Just two days ago, Bolt and I were driving home from Karate when I we passed some green hydrangea flowers. I began talking to Bolt about how, in a few weeks, those flowers would turn purple or blue or pink or white, dependent on the variety and the acidity of the soil. He began peppering me with questions and then started asking if unusual colors were possible. Suddenly, red and blue flashed in my rearview mirror and I pulled to the side of the road and a police officer pulled up behind me. Apparently, in my discussion over hydrangeas, I had not been paying attention to my speed. As we sat there waiting for the officer to run my information, I felt myself becoming overwhelmed and then upset as hydrangeas were the featured flower at my wedding.

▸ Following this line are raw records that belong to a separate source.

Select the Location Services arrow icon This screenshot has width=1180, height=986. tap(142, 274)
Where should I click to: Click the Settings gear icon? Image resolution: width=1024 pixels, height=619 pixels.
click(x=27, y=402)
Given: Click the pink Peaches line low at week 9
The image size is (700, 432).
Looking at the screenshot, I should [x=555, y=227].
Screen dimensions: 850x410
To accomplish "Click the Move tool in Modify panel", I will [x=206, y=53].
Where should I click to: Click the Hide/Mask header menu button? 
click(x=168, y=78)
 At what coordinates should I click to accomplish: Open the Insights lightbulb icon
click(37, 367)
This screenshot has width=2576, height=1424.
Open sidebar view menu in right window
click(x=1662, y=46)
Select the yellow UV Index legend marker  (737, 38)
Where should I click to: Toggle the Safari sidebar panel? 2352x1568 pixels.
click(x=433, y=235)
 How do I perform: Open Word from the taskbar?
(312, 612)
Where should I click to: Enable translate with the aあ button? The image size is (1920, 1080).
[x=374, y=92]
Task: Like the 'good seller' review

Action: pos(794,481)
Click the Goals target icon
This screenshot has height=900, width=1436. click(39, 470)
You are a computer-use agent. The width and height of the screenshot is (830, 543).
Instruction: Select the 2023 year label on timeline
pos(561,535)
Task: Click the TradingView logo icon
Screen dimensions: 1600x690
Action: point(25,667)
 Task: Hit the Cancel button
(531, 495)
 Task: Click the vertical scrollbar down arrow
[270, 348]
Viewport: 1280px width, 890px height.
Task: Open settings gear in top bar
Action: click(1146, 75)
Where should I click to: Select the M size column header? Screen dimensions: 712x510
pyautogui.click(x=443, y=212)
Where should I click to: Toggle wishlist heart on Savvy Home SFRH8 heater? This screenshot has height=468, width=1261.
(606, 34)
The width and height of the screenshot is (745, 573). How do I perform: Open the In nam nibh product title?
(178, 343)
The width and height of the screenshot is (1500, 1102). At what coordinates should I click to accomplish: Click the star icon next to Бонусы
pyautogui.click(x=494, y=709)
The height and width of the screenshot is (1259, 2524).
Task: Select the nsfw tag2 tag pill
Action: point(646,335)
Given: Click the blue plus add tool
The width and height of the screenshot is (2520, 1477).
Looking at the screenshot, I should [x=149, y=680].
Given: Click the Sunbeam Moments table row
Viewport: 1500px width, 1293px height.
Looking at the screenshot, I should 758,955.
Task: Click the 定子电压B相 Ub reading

I began to feel the familiar anger with my ex-husband emerge as I thought how he had stolen my love for those flowers (and how, obviously, he would somehow be responsible for my ticket). Then, I looked up out of my car window, and right in front of me were a group of hydrangeas in full bloom and in my favorite periwinkle color. I looked at the blooms and began laughing hysterically at the irony. When I finished laughing, I looked at the flowers again and realized, they are still one of my favorite flowers, despite the painful association. The officer came back to my car and gave me a warning, and I drove home thinking about the comedy of the whole situation
When I was in the “depths of despair” (to quote my favorite heroine, Anne Shirley), grief threatened to steal my joy. It has been a conscious process on my part to not constantly wallow in pity, but to embrace the entire rainbow of my emotional healing. God has been faithful to provide opportunities for me to grieve, but also for me to experience laughter and joy and beauty again.